(Stored data entries)
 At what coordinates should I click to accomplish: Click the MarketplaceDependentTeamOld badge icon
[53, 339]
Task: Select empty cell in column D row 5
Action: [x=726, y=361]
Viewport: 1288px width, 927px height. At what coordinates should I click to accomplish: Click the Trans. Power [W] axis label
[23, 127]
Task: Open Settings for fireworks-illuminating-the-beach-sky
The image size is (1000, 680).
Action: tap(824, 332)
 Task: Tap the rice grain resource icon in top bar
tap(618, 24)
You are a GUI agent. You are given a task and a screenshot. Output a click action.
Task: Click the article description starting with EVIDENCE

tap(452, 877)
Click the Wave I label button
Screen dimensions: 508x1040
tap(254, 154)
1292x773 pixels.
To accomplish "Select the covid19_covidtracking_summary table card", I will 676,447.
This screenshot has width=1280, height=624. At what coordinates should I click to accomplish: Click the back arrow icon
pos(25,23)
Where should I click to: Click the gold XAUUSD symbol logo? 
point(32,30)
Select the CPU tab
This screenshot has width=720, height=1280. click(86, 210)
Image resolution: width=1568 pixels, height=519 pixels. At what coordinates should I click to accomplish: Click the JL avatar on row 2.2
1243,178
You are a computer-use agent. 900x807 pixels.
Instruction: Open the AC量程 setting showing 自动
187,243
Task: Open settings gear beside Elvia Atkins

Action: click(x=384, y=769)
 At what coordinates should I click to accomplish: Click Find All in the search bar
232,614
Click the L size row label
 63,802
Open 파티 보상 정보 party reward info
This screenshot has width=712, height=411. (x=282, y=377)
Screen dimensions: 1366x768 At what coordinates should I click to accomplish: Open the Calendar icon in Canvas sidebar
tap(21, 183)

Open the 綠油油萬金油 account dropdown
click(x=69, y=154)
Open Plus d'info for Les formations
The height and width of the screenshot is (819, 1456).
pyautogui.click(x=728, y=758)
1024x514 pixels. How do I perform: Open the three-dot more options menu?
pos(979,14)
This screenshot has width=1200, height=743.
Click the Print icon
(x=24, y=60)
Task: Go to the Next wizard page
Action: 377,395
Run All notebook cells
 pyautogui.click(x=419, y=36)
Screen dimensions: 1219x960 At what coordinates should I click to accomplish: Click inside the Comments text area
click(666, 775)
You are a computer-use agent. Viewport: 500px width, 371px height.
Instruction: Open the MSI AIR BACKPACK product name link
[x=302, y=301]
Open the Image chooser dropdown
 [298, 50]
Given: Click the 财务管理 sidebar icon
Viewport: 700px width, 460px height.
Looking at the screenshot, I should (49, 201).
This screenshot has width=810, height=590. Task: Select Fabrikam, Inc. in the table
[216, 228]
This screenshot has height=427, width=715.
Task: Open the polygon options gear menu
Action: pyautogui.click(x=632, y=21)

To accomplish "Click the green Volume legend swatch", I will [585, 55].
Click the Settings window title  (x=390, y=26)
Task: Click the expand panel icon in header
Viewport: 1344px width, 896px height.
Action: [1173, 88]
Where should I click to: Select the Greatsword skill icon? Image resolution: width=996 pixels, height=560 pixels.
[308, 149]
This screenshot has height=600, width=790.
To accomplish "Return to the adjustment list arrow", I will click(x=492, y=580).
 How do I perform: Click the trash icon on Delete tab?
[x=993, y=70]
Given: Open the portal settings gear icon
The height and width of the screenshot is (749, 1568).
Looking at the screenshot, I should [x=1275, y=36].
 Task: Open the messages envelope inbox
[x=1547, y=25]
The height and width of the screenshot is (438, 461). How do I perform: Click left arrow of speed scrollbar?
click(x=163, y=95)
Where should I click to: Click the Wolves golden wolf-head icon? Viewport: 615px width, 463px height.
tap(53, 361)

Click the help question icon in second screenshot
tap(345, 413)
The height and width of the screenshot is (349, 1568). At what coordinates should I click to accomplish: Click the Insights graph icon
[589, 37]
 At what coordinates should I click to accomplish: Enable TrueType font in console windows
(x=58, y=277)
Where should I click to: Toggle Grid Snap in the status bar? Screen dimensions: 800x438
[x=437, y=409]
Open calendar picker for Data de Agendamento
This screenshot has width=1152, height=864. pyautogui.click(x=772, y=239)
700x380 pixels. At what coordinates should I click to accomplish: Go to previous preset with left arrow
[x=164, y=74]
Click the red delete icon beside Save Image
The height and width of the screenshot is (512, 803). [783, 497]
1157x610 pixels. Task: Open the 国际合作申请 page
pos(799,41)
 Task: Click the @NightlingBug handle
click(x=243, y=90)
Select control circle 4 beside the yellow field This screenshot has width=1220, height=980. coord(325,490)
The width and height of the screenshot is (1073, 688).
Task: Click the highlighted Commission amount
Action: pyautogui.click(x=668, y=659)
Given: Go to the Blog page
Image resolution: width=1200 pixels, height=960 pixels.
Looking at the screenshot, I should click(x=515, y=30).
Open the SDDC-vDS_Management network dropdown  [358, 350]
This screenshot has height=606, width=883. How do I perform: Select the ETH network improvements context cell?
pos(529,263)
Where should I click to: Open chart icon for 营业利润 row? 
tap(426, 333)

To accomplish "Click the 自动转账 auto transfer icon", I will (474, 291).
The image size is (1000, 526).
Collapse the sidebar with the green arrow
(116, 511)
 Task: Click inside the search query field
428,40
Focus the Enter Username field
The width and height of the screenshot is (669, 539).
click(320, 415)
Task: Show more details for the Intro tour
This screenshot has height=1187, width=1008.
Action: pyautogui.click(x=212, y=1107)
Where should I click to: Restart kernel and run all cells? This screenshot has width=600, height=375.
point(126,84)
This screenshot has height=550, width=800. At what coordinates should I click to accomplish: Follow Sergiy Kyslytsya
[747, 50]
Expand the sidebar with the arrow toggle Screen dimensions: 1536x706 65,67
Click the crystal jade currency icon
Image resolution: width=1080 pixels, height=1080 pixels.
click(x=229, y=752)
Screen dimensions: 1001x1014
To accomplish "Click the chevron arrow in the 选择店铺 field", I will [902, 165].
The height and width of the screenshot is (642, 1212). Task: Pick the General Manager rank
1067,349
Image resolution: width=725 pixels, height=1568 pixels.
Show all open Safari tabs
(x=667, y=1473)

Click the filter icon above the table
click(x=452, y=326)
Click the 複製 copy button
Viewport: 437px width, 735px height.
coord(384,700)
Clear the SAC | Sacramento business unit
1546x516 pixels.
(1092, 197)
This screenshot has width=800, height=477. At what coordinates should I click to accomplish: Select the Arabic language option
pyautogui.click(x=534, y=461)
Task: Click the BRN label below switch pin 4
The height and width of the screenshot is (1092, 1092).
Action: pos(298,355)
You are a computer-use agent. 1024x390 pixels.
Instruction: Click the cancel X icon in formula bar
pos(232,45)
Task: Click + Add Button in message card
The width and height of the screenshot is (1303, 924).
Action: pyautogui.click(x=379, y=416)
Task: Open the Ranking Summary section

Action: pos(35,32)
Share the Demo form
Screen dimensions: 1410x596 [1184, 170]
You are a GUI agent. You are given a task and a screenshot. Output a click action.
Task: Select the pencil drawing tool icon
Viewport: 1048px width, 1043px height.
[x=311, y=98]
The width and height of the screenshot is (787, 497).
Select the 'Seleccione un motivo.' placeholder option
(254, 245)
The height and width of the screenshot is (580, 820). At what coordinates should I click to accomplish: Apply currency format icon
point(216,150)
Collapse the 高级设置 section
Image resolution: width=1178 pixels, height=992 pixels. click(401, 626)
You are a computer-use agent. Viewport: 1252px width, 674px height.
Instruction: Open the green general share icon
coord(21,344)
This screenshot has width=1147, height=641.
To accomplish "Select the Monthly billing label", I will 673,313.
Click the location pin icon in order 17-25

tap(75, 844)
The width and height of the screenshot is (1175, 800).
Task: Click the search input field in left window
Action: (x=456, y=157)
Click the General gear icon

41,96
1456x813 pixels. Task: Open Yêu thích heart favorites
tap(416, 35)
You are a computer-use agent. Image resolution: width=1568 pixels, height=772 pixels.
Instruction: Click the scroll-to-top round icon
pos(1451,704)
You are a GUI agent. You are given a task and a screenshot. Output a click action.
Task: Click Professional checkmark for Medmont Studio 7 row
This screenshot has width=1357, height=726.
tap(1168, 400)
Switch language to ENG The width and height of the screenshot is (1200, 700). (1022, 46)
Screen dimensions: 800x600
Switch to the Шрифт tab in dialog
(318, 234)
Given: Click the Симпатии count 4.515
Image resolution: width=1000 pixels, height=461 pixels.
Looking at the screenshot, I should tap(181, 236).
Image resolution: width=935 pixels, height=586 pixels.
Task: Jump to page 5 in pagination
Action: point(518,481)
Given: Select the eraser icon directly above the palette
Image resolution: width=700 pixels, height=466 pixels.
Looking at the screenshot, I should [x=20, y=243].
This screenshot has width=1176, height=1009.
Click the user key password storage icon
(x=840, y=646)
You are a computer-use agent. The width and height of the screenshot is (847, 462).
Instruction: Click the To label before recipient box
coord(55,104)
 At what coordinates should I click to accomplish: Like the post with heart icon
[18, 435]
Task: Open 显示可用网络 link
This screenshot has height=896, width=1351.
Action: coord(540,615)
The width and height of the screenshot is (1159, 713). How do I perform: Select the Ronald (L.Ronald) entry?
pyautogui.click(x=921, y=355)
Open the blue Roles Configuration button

> [Your task] Leave out every line above except those from the line with "This screenshot has width=1147, height=641." up to and including the line with "Given: Select the", and copy those exactly.

> [Answer space]
This screenshot has width=1147, height=641.
To accomplish "Select the Monthly billing label", I will 673,313.
Click the location pin icon in order 17-25

tap(75, 844)
The width and height of the screenshot is (1175, 800).
Task: Click the search input field in left window
Action: (x=456, y=157)
Click the General gear icon

41,96
1456x813 pixels. Task: Open Yêu thích heart favorites
tap(416, 35)
You are a computer-use agent. Image resolution: width=1568 pixels, height=772 pixels.
Instruction: Click the scroll-to-top round icon
pos(1451,704)
You are a GUI agent. You are given a task and a screenshot. Output a click action.
Task: Click Professional checkmark for Medmont Studio 7 row
This screenshot has width=1357, height=726.
tap(1168, 400)
Switch language to ENG The width and height of the screenshot is (1200, 700). (1022, 46)
Screen dimensions: 800x600
Switch to the Шрифт tab in dialog
(318, 234)
Given: Click the Симпатии count 4.515
Image resolution: width=1000 pixels, height=461 pixels.
Looking at the screenshot, I should tap(181, 236).
Image resolution: width=935 pixels, height=586 pixels.
Task: Jump to page 5 in pagination
Action: point(518,481)
Given: Select the eraser icon directly above the palette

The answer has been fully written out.